Almost the entire lower half of the spectrum in the log scale (~1 Hz-1 THz) is now within the operational frequency range of integrated circuit technology. With material science advancements and heterogeneous integration, potentially even optical frequencies will, in future, be integrated with silicon. The synergy between high-frequency circuits, electromagnetics and digital, is an exciting field of research and we are just beginning to explore the plethora of opportunities in this new paradigm. Being able to synthesize, manipulate and control desirable electromagnetic near- fields in an integrated platform or otherwise, comprising of analog, digital and RF circuits, can create novel sensing and radar systems, new architectures in communication or even new methods for targeted drug delivery, therapy and imaging. The platform for implementation is not fundamentally important; however, in order to achieve an efficient end-to-end design, conventional ways of thinking of circuits, electromagnetics, devices will need to be revisited; novel architectures and techniques need to be explored and developed, systems will need to be optimized across different levels of abstractions. We are interested in exploring this close area between electromagnetic field synthesis and control in an integrated platform or otherwise to create systems for new applications.
Imagine the possibilities of a billion transistors with cut-off frequencies progressing towards THz frequencies. The unique ability to integrate very fast transistors, along with complex signal processing all in one chip, has opened up a portion of the electromagnetic spectrum in the mm-Wave and THz frequency ranges, previously unavailable to integrated technology. This can not only miniaturize bulky, expensive, custom optics-based instrumentation existing in this range, but the versatility of silicon technology can open doors to high-impactful new applications in ultra-high speed wireless communication, high-resolution imaging to spectroscopic analysis of biomolecules and security. The path-breaking innovations will not happen piggybacking on technology advancements with scaling, but through new architectures, design methodologies that can fully leverage the true potential of such versatile integrated platforms (THz Phased Arrays).

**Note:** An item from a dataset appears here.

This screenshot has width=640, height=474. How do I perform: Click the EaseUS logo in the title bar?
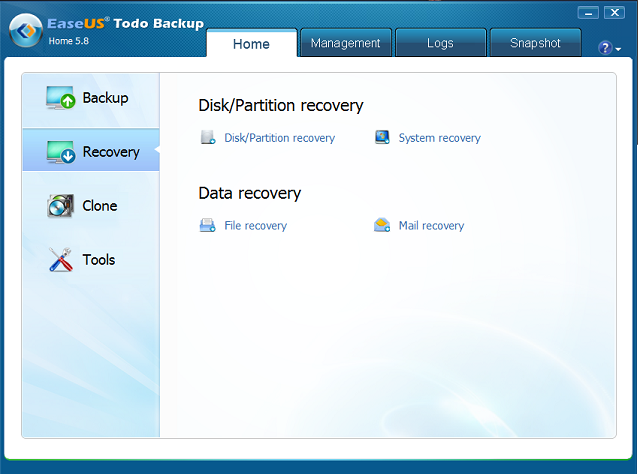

We proposed an Inverse Maxwell design philosophy in THz power generation, where we directly synthesize the surface currents responsible to create the desirable electromagnetic fields. This is in contrast to the traditional, partitioned way of designing where we are limited to the set of known classical circuit blocks. This opens up a new and broader design space, where concepts from different fields can synergistically merge together to create an integrated chip surface on which one can dynamically synthesize, control and manipulate the electromagnetic near-fields from DC-optical. The applications range from integrate lab-on-chip bio-molecular sensing, bioactuation to communication.
Silicon transistors have shrunk into dimensions, where variation in the countable number of dopant atoms cause significant change in performance and behavior. Added to this, parasitic and process variations, modeling inaccuracies, aging, environmental changes cause a severe degradation in system performance. The question arises if we can create systems where we remove the need of testing with expensive offchip equipment and build all the necessary testing into the chip itself. Further, can we build onchip sensing mechanisms that monitor the `health' of the circuits and sub-systems and takes appropriate actuation measures to automatically `heal' and optimize system performance in case of unintentional failures, process variations, mismatches, design errors or environmental changes . Building such efficient close-loop autonomous systems in the RF and mm-Wave frequencies can be very challenging , but rewarding at that same time since such concepts can be extended to programmable, flexible RF transceivers which are spectrally aware, that can dynamically switch between available spectral bands and where communication standards can be programmed post-fabrication. We are exploring novel techniques, architectures to explore this area. Our work at Caltech demonstrated self-healing in a fully integrated mm-Wave power amplifier capable of automatic onchip optimization in gain, power dissipation and efficiency at backoff in presence of process variations and load-mismatch events and even when some of the amplifier transistors are intentionally destroyed (IEEE RFIC 2012 best paper award).